GIVEN INFORMATION ▸
►

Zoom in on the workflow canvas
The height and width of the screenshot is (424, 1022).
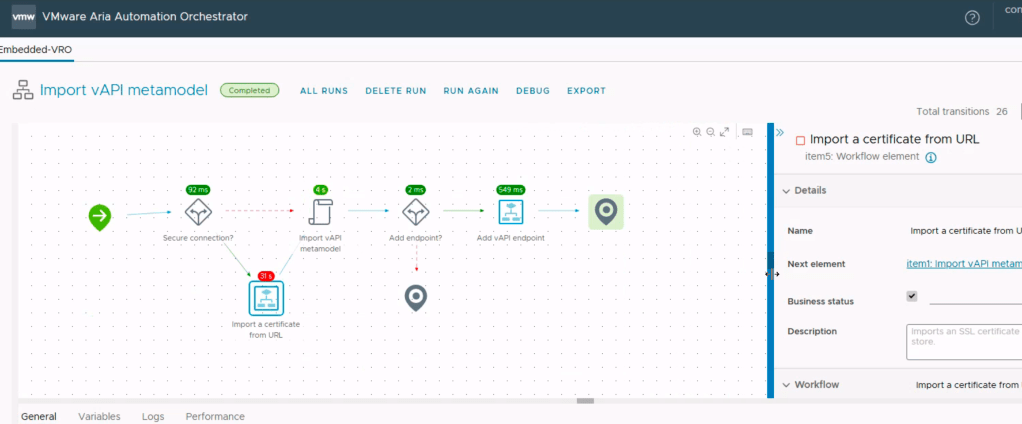tap(697, 132)
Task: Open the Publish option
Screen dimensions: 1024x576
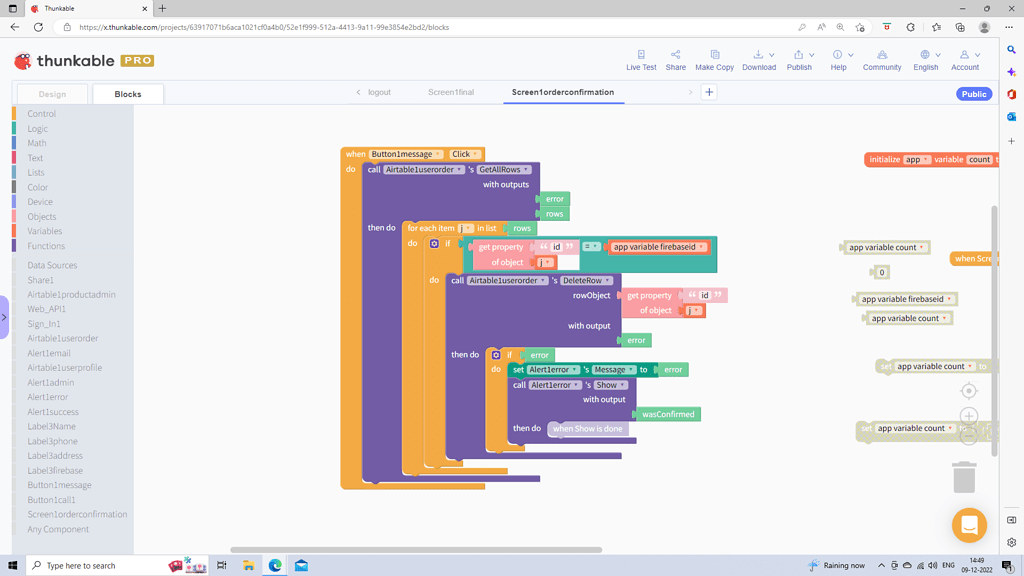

◄

TASK DESCRIPTION ▸ What are the lines from the one containing "The height and" through the end of the records? Write them out exactly, leaving out the pictures.

WRITTEN RESPONSE ▸
The height and width of the screenshot is (424, 1022).
tap(697, 132)
Task: Open the Publish option
Screen dimensions: 1024x576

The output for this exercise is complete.